Evidently the Commission finally feels it has enough evidence to proceed. But the threat from Matt Brittin isn’t a convincing one.

Wait. Would Google really be more “free” in a country where Chairman Mao beams out from the bank notes? Google maintains a subsidiary in China, but has found its access to its services cut off by the Great Firewall None of the available remedies available to the Commission would go quite so far.

And in a straight fight between Google and Baidu, it isn't clear who the winner would be. Here are two anecdotes, not widely known in the West.

On a recent visit, your correspondent noted private hire taxi drivers' reliance on Baidu for directions on where to go. That’s because so many roads open in China every month, Baidu is the "only map". Paper ones are useless. On the same visit, Chinese hardware maker Huawei showed off an Apple TV competitor, a box more capable that was being retailed at a fraction of the price (roughly one-fifth). Like Apple TV, the Huawei box/remote combo performed the apparently unique (to Apple) trick of voice navigating through TV schedules. The voice search was powered by Baidu.
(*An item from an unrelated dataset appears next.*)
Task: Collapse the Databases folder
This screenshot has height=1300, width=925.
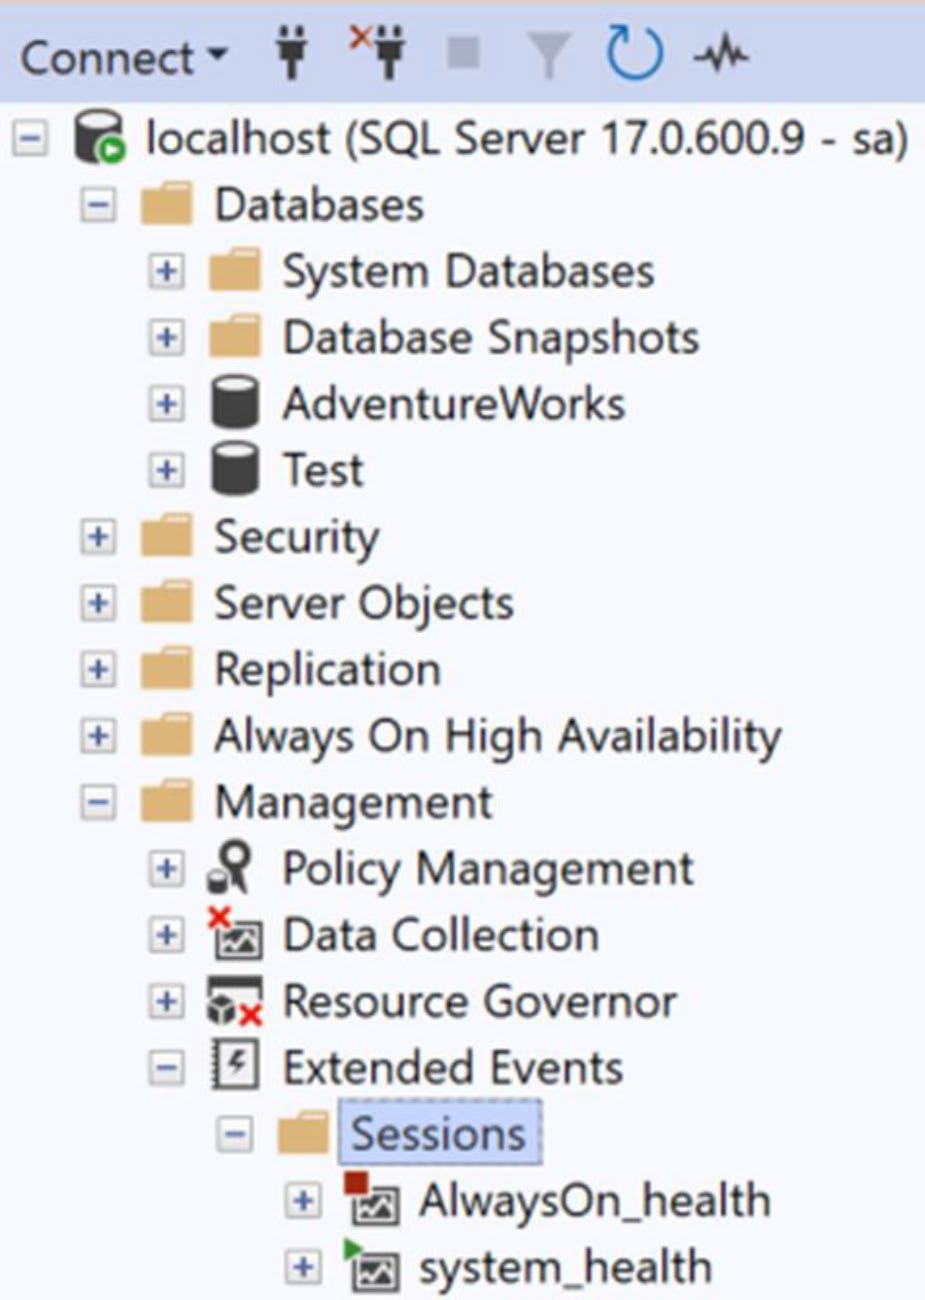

Brittin isn't the first Western tech executive to underestimate just how rapidly Chinese technology has advanced in five years. But if he thinks Google will get an easy ride in China, a nation that’s proud of its own technology companies and does what it can to ensure they succeed, we’ll gladly have some of what he’s smoking. There’s European protectionism and then there’s Chinese protectionism. ®

*Bootnote

In the 2014 Gonzalez vs Google Spain case – which gave us the so-called “Right to be Forgotten” ruling – Google argued that it was that it was an offshore data processing business, and was not therefore subject to EU privacy rules. The actual computation took place somewhere else, outside the EU.